• [WHAT NEEDS TO BE DONE]: Out of all the lines below, count those with the word "agent". Give the number only.

━━━━━ PROVIDED DATA

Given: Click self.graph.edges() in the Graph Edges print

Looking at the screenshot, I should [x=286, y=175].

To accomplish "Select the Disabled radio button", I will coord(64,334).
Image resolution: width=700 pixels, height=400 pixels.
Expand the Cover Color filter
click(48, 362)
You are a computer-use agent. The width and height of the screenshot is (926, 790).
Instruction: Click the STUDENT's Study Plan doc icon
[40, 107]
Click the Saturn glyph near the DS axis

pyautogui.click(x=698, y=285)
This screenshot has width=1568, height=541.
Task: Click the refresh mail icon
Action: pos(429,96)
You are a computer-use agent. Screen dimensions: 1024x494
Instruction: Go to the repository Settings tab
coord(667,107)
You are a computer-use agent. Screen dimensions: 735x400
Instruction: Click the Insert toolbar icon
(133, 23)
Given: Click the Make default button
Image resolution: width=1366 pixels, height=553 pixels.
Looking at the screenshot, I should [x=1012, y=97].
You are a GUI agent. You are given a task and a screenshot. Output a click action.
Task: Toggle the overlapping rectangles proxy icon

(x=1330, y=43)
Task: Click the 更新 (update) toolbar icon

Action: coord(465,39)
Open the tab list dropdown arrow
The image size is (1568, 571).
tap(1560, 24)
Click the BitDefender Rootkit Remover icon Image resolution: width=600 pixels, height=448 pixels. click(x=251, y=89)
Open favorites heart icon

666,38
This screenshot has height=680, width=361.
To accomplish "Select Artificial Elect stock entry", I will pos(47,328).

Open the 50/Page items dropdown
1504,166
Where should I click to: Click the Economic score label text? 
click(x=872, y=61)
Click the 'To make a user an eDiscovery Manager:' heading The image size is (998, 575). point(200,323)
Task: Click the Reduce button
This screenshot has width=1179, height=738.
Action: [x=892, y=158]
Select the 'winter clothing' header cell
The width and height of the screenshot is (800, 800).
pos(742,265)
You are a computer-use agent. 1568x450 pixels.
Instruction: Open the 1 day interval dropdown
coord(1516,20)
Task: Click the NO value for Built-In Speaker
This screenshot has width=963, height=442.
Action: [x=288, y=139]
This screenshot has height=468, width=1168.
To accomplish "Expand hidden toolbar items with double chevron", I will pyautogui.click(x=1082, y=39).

━━━━━━━━━━

• [RESULT FOR THIS EXERCISE]: 5